The dates are set to fish Feb 6 - 9.

We relaxed in Marina Vallarta a few days before heading for the boat tomorrow.
we went south for sightseeing yesterday and we are going to go to north today.
Weather is gorgeous. We were lucky we could get out of NJ because of snow on Monday.


----------



## ksong (Jun 30, 2004)

We visited Sayulita, north of Punta Mita today.
I fished surrounding areas of Sayulita for roosterfish with Capt Lora on a boat a few years ago. Sayulita has totally different atmosphere from PV. I saw many younger Americans there than in PV. 







The panga charter is $250US for 5 hours to fish inshore.


----------



## ksong (Jun 30, 2004)

We used only Black Hole rods on the trip as TV fishing show is sponsored by N.S. which make Black Hole rods.
We used 6 Black Hole Cape Cod Special 450g, 1 Black Hole Cape Cod Special 250g and two Black Hole Giant rods.

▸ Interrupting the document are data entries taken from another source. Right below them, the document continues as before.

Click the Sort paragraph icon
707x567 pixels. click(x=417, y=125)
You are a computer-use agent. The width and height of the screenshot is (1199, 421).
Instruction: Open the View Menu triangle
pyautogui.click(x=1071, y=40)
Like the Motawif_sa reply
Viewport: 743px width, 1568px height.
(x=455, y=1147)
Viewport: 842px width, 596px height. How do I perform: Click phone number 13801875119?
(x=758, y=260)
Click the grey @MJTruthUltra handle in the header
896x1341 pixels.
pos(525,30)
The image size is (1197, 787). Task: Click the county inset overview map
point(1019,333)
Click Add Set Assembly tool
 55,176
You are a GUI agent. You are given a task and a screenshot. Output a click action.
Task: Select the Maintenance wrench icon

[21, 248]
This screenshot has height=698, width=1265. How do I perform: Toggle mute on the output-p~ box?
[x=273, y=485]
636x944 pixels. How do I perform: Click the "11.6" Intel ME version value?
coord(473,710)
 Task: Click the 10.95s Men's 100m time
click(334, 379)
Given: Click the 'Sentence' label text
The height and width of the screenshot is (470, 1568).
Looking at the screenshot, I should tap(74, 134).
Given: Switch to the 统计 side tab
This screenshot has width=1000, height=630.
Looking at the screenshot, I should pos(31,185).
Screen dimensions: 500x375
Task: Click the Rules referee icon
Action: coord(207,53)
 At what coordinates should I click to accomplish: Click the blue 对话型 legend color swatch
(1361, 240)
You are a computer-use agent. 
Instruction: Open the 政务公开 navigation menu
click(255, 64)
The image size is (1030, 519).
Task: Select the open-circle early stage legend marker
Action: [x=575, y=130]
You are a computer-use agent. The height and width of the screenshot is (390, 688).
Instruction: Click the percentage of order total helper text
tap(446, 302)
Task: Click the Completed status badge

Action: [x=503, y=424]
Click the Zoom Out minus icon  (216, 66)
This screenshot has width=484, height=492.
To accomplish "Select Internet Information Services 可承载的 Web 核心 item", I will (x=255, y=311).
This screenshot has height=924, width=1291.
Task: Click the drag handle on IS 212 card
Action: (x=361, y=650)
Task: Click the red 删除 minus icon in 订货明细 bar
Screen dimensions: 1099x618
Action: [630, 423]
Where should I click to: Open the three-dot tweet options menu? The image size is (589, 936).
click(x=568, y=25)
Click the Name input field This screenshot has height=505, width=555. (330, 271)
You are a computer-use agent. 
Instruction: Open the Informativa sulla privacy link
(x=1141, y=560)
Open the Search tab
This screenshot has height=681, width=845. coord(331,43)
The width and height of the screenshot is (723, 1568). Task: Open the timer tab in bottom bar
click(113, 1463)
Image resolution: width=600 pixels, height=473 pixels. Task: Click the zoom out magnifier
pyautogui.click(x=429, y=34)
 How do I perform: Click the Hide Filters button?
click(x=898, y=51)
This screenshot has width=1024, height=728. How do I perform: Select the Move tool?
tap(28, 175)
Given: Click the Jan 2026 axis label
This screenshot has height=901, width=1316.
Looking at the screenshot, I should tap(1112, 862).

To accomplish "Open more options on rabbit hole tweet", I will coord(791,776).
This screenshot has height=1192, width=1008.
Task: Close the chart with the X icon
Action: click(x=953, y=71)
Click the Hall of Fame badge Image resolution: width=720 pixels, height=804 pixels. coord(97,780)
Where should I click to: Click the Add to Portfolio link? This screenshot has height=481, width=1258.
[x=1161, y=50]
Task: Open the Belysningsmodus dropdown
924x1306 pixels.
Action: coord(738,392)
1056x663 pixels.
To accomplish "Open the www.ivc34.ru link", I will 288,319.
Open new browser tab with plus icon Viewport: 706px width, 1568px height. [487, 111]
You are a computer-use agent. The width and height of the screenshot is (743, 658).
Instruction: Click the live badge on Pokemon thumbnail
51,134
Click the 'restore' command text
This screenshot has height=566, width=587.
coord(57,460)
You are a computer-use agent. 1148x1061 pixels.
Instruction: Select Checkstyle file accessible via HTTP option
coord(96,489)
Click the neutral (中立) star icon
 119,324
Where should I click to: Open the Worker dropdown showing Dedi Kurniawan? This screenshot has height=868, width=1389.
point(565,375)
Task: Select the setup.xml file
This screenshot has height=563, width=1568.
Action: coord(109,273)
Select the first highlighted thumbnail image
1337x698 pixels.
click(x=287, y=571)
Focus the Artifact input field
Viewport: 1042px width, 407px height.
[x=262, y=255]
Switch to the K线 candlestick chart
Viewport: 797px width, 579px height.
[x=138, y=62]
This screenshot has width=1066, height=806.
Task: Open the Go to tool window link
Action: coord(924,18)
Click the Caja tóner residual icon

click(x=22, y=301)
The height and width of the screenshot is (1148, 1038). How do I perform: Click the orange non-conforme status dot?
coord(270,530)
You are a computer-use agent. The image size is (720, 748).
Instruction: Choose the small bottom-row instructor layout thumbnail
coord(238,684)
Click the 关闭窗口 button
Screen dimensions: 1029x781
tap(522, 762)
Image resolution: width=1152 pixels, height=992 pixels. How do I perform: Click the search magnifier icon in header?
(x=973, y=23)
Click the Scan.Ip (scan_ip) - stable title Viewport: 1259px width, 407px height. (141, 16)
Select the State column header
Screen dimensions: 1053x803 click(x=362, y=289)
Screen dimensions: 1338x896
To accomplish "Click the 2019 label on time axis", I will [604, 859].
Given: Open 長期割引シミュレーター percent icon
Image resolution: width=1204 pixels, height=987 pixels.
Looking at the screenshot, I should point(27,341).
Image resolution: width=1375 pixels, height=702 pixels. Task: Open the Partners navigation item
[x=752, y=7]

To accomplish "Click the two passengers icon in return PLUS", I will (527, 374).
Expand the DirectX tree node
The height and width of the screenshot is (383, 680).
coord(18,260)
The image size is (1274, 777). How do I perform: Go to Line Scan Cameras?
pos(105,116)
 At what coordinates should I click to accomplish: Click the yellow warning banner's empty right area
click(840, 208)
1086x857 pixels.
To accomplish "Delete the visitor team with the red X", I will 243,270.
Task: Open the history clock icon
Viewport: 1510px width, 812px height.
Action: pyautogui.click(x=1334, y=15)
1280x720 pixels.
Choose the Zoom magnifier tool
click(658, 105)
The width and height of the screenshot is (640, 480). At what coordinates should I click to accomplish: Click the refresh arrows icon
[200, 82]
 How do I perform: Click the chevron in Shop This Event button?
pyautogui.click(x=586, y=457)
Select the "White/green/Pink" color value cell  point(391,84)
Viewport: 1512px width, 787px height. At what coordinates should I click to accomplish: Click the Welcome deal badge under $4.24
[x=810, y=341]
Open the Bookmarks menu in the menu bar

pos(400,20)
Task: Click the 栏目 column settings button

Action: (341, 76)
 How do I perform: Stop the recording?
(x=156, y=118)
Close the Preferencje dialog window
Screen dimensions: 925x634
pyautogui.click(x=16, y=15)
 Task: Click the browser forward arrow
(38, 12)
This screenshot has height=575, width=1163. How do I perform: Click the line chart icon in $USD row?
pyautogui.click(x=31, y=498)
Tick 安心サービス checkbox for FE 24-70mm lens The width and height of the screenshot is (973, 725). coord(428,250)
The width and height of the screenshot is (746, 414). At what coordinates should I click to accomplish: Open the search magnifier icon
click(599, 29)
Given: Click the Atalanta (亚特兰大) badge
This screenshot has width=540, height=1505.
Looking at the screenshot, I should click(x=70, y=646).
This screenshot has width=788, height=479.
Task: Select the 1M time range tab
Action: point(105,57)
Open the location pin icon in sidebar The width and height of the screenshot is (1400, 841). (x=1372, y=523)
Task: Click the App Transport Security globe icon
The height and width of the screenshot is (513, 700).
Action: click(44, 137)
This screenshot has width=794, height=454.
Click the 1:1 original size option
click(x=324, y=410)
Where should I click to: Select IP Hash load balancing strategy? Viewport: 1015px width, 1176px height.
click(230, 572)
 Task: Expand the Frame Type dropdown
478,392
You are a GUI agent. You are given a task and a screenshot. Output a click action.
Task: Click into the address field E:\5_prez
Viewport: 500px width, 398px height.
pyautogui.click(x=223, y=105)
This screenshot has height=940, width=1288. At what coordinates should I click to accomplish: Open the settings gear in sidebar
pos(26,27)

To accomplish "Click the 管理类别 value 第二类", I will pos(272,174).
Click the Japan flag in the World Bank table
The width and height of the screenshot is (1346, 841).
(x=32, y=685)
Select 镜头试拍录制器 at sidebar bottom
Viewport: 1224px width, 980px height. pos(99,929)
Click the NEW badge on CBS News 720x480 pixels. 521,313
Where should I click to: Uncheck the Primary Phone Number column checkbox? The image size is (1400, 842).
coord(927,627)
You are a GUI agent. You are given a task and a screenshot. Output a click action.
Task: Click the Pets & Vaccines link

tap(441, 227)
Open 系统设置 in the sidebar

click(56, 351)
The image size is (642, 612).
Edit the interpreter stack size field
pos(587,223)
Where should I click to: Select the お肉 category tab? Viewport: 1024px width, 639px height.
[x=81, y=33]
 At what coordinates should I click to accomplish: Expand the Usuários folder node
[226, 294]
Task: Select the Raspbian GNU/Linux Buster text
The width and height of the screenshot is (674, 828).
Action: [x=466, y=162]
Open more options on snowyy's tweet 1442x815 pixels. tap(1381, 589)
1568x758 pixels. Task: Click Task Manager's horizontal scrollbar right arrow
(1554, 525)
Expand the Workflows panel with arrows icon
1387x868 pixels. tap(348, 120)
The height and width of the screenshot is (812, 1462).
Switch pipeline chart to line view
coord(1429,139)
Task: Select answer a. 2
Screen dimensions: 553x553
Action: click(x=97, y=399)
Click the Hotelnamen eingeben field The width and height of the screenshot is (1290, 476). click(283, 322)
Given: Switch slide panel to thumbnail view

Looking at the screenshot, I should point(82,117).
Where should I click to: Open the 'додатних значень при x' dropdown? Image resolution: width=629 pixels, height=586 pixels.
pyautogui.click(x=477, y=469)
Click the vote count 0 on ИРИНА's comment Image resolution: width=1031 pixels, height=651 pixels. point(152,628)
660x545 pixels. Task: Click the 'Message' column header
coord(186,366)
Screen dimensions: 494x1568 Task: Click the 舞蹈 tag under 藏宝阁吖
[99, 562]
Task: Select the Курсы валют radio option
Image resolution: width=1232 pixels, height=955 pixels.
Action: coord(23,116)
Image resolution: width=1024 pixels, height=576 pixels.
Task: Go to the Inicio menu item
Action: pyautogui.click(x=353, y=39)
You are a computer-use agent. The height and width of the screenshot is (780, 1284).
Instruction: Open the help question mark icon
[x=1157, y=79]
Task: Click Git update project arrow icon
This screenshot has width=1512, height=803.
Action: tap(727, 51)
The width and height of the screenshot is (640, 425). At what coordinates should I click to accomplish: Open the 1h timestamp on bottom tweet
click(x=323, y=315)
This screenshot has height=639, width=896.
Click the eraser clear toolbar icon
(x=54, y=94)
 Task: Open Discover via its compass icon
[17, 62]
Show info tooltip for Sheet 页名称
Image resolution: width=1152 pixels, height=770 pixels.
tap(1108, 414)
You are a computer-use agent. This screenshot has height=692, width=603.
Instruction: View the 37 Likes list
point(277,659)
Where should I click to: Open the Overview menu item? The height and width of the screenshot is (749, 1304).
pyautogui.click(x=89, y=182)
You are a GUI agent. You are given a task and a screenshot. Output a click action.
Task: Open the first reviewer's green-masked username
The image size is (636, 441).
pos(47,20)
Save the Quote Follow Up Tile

Won who never caught tuna before had a great time by landing three.
Custom Black Hole 450g rod in action








TV fishing host Shin fighting a tuna using light Black Hole Cape Cod Special 450g and Jigging Master PE6.


----------



## ksong (Jun 30, 2004)

wild hookups just before dark


I had 200 plus lb tuna with Black Hole Cape Cod Special/JM PE10. I fought the fish on the bow and brought to the surface after long fight. I came down to the stern to take pictures and I lost the monster just before gaffing as the line touched the bottom of the boat. 




Mel enjoying fighting with his custom Black Hole Cape Cod Special 450g rod. It is just pleasure to fish with a nice person like Mel.


Nice job, Mel


----------



## ksong (Jun 30, 2004)

Won is so happy that he wants to come back to PV for a month next time. 


I was going to fish swordfish at night, but stiff wind discouraged me. I ended up catching squid instead.  We had about 30 squid. 
However we dropped sword fish rig to 600 ft using Black Hole Giant rod and JM PE20 daytime for a while. I left the swordfish on the boat as Capt Danny wanted to use the rig for next trips.


We had a big tuna on kite in the morning and Shin fought the fish.
Here are actions of Black Hole Giant rods. Shin said the JM PE20 is so smooth and powerful with long arm and custom handle. Unfortunately the monster was lost after one hour fight because the tuna's teeth chafed through the 200 lb leader.


----------



## ksong (Jun 30, 2004)

Mel's hookup using a live squid. Mel's custom Black Hole 450g rod and Talica 25II in action.


----------



## ksong (Jun 30, 2004)




----------



## ksong (Jun 30, 2004)

The combo of Black Hole 450g and Talica 25II was a lucky one as we hooked up another nice tuna on the rod. Shin fought this time.


----------



## ksong (Jun 30, 2004)

We expected hot late afternoon bites as like yesterday, but it never happened.
We had good concentration of big tuna in certain areas in Dec trips and I observed tuna were widely spread out this time. Nonetheless, Capt Danny found tuna so that our mission could be accomplished. Danny's experience paid off. It was another fun trip with great crew and sad thing is I have to wait until Dec to fish with them again. 
I am sure it will be a big hit when this TV fishing episode is televised in March and April in Korea.


----------



## ksong (Jun 30, 2004)

We went to a bar in NJ to see Manhattan skyline at night last night. 
They leave for Korea today. I am glad their mission was accomplished. They say the shows will be broadcast in Korea in March and in China later.
I am sure the shows will inspire many fishermen in Korea and China.


----------



## ksong (Jun 30, 2004)

live broadcast from Time Square


----------